With regards to Trump, it should be borne in mind that his positions, which are generally erratic, always have one priority: ‘Me first’, which currently means his re-election. Trump believes that China wants to avoid this at all costs. Pete Buttigieg, who was vying to be the Democrats’ presidential candidate, believes the opposite: that China supports his re-election because it has become more powerful under the Trump Administration. There is a good deal of electioneering going on, at a time when the entire world is teetering. Trump must calculate that an anti-China stance may garner him even more popular support in these circumstances, as well as being a way to deflect attention from his mismanagement of the pandemic in the US. But there is also a matter of values differentiating an open society and a closed one. Trump and his Administration refer to ‘punishing’ China on ‘multiple fronts’ for spreading the virus. But are they going to tighten the screw in the trade war when the US and the world have been plunged into a vertiginous recession, something that could make recovery even more difficult?
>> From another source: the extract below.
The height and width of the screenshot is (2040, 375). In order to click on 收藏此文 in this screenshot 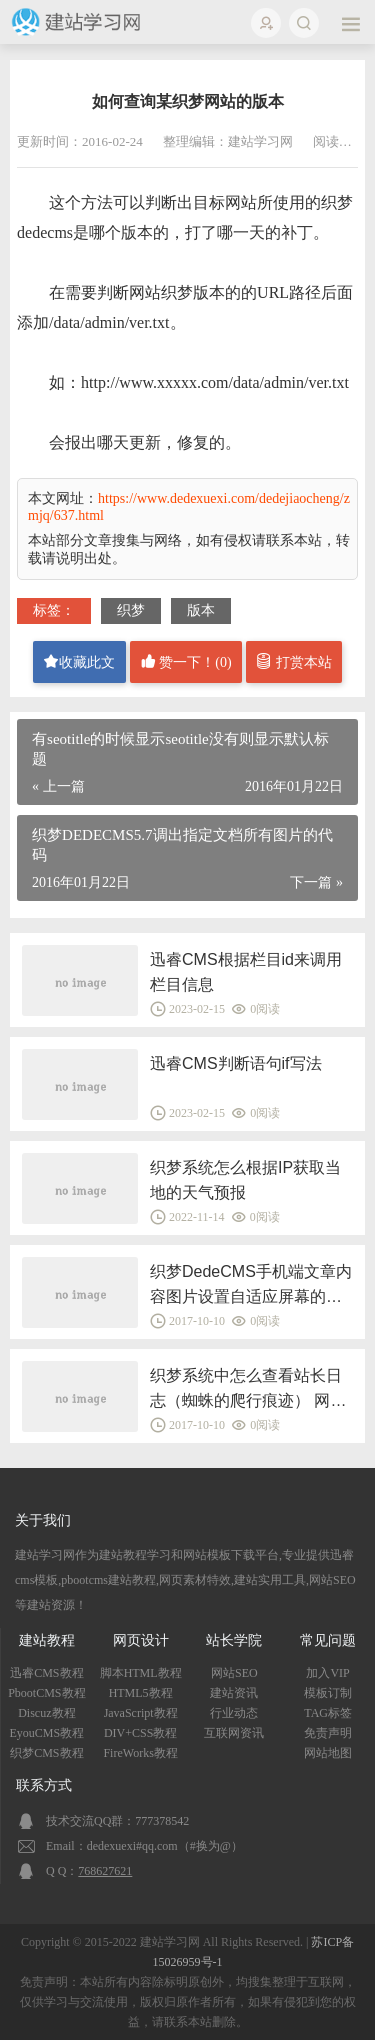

According to what has leaked out at least, Trump would prefer to trim back global supply chains and the inflows of investment into China.

‘The coronavirus crisis has led to a further deterioration in the already chronically bad relations between China and the US. As things stand, there seems little prospect that the damage can be repaired in the short term’, declares the Economist Intelligence Unit. Both countries are trying to secure positions of influence in the post-pandemic world. This confrontation is having knock-on effects on global governance. Thus Trump’s decision to halt funding for the World Health Organisation (WHO) –for having been too soft on, and influenced by, China– undermines the WHO at a time when it needs to be bolstered, not weakened. It continues down the path of destroying a world order that the US did so much to construct, albeit a world order in need of root and branch reform; among other things, to create room for China and the new realities.